#### WORK REQUIRED:
Identify each line in the listing below that contains the string "Task", and copy every such line.

#### Extracted records:
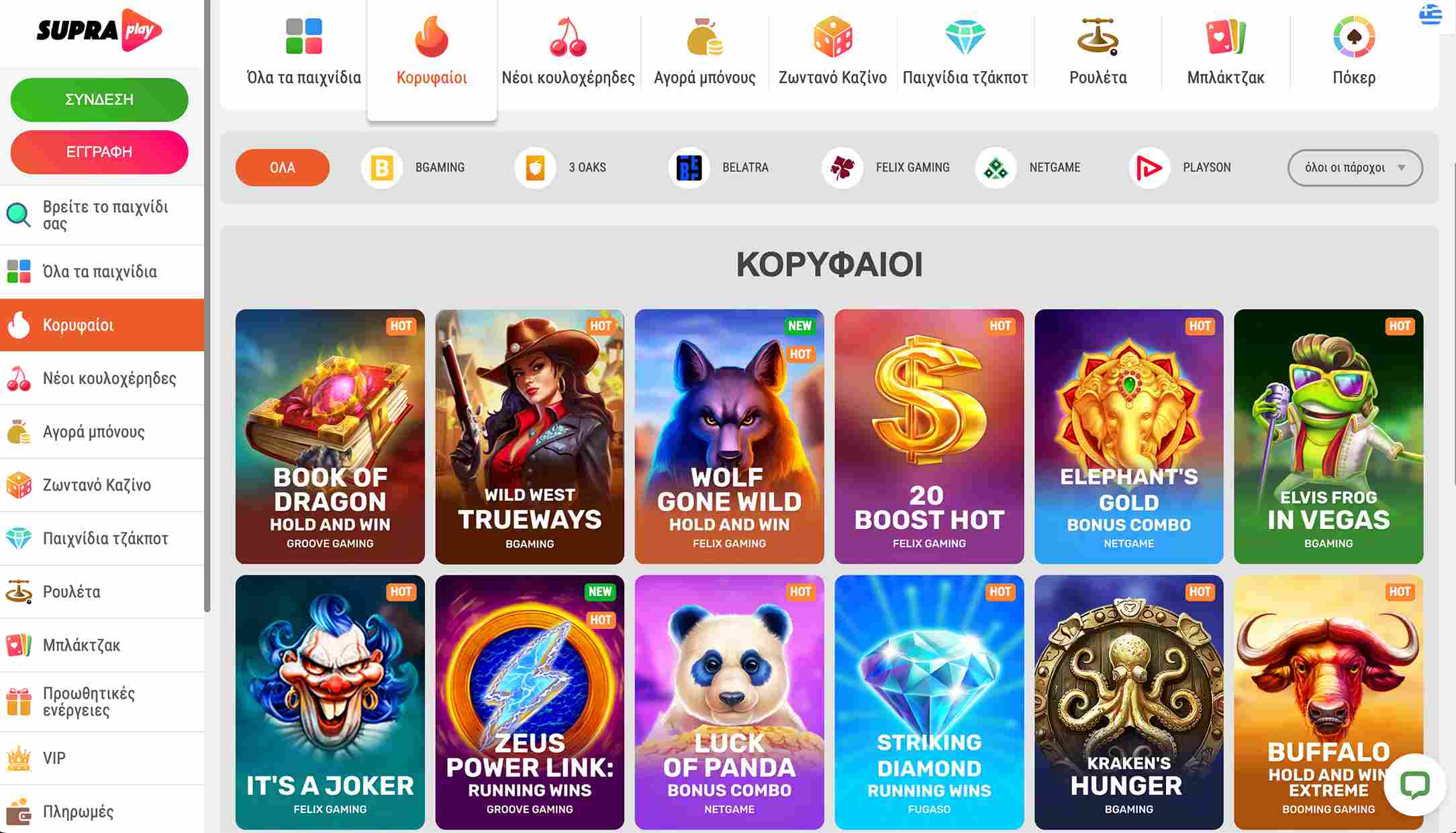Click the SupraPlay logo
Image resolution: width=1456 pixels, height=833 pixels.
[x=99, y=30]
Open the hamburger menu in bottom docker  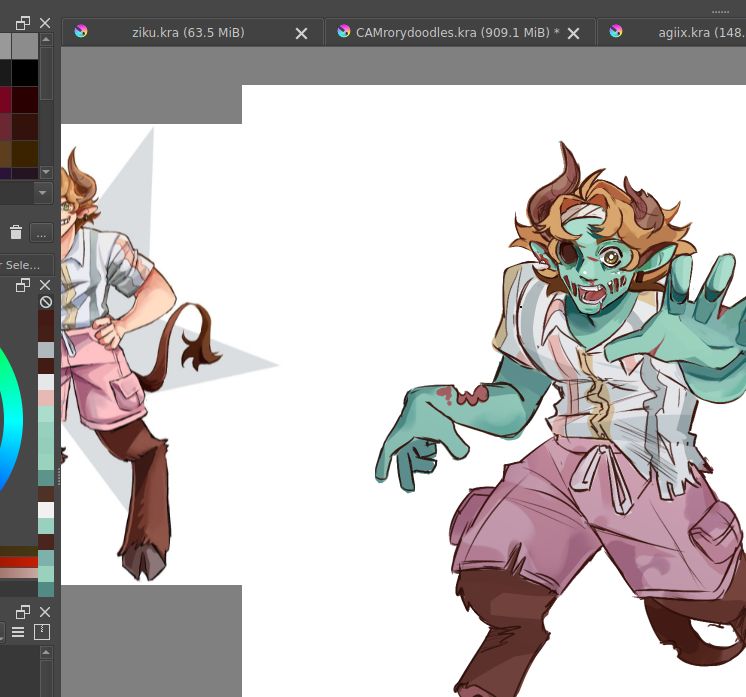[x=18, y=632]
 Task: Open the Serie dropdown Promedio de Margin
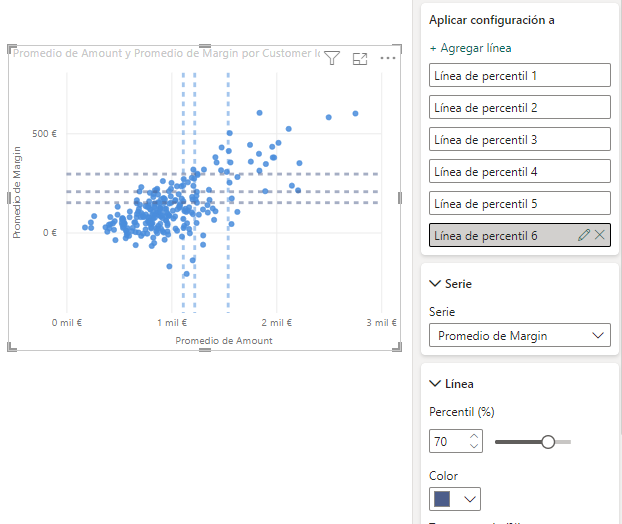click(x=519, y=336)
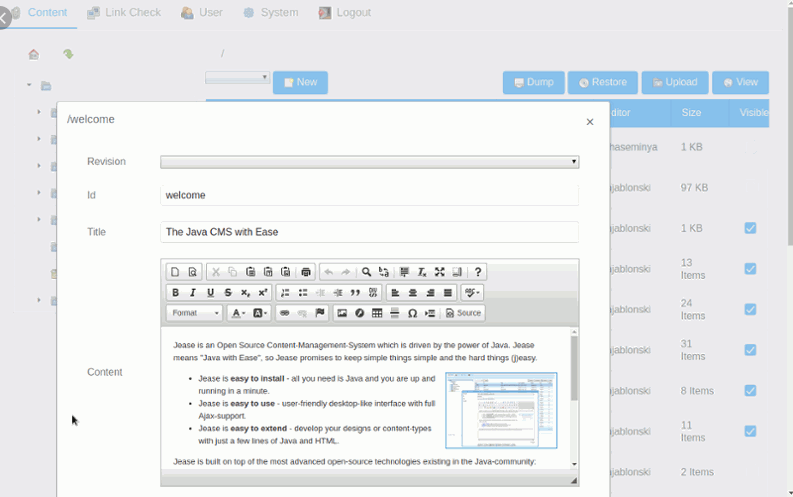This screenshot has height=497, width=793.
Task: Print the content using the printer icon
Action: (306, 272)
* * *
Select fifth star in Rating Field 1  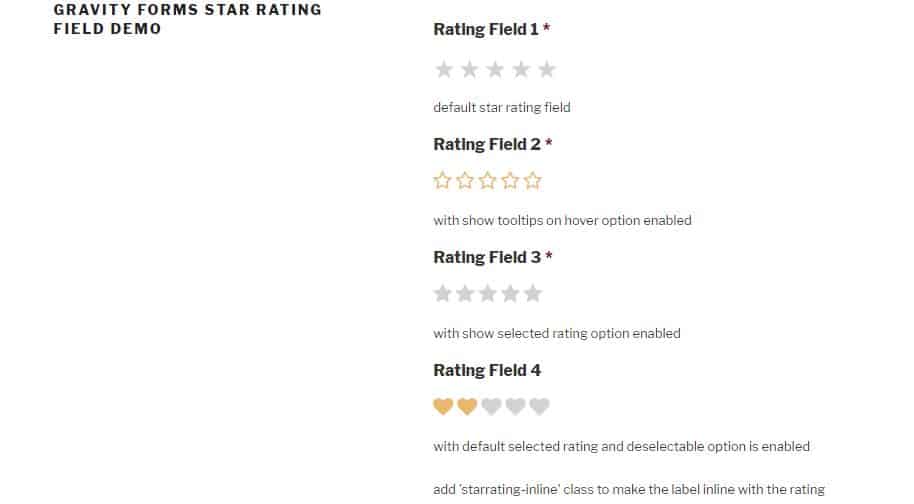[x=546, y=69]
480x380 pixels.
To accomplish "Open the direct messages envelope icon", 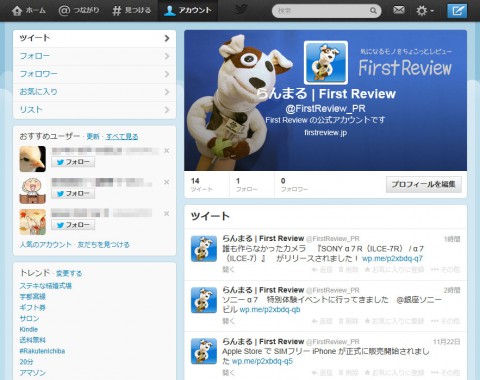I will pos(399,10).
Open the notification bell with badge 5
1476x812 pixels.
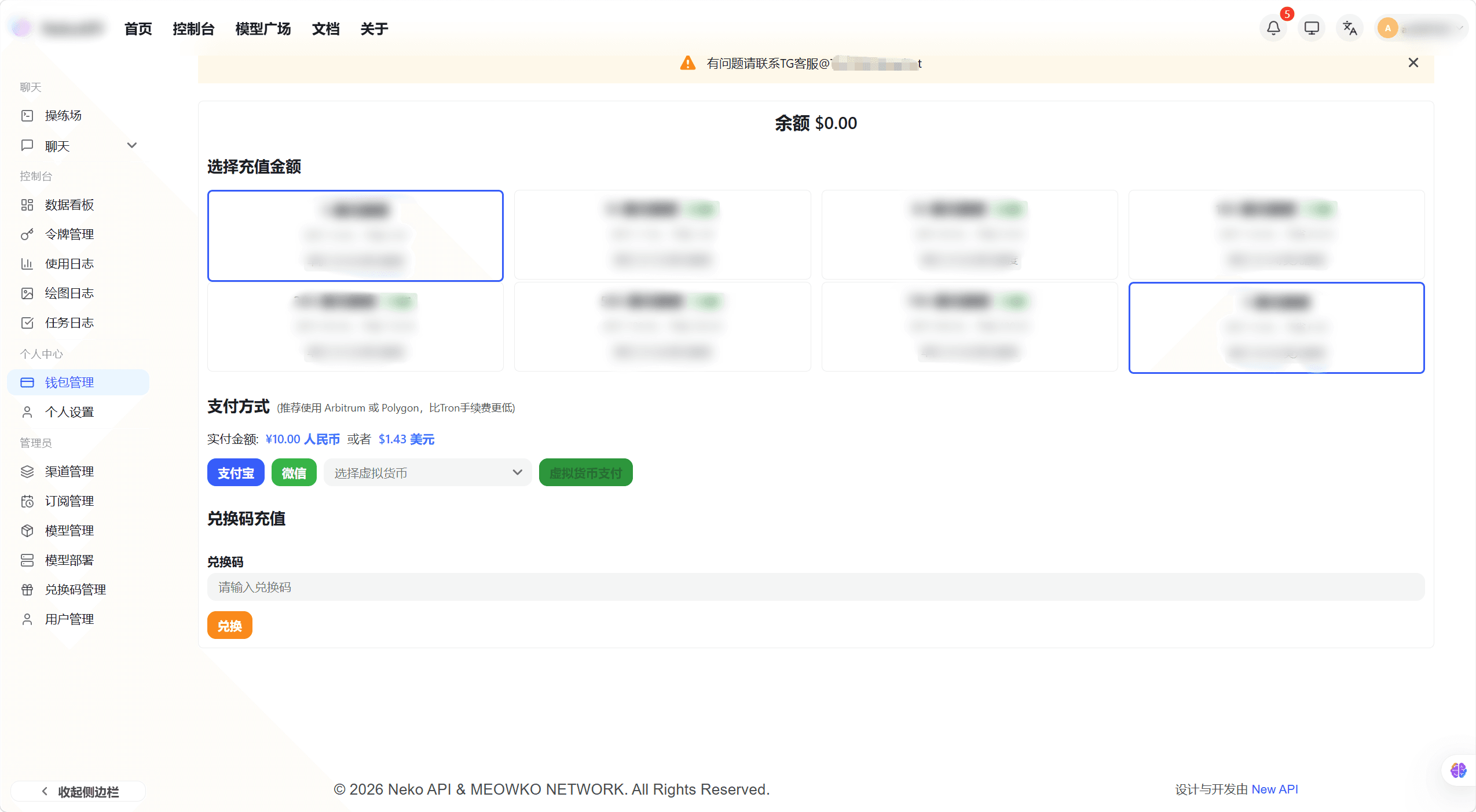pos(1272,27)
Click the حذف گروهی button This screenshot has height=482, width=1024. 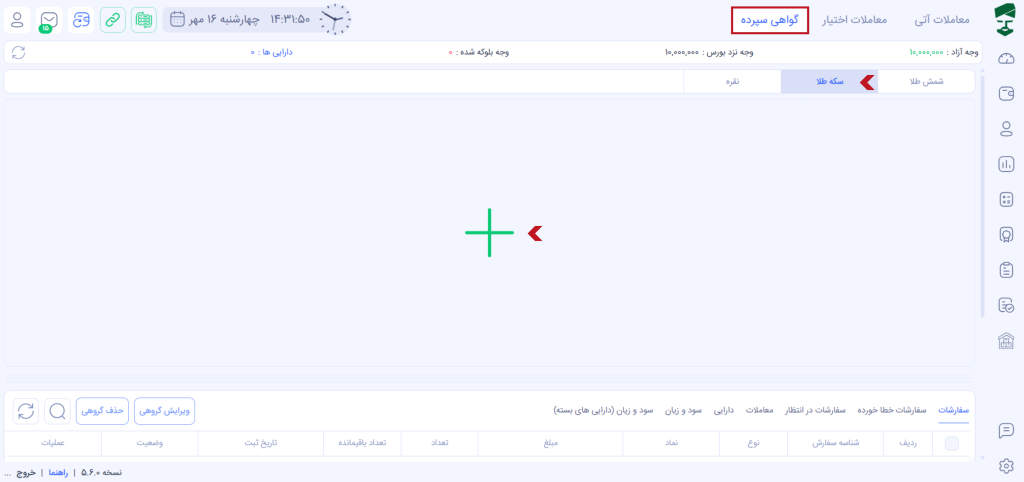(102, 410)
...
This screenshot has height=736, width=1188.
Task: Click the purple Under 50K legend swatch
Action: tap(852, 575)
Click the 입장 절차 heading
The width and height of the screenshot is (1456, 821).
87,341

#### RESPONSE:
 Task: Open the Serie dropdown Promedio de Margin
Task: Print the content using the printer icon
Task: Click the purple Under 50K legend swatch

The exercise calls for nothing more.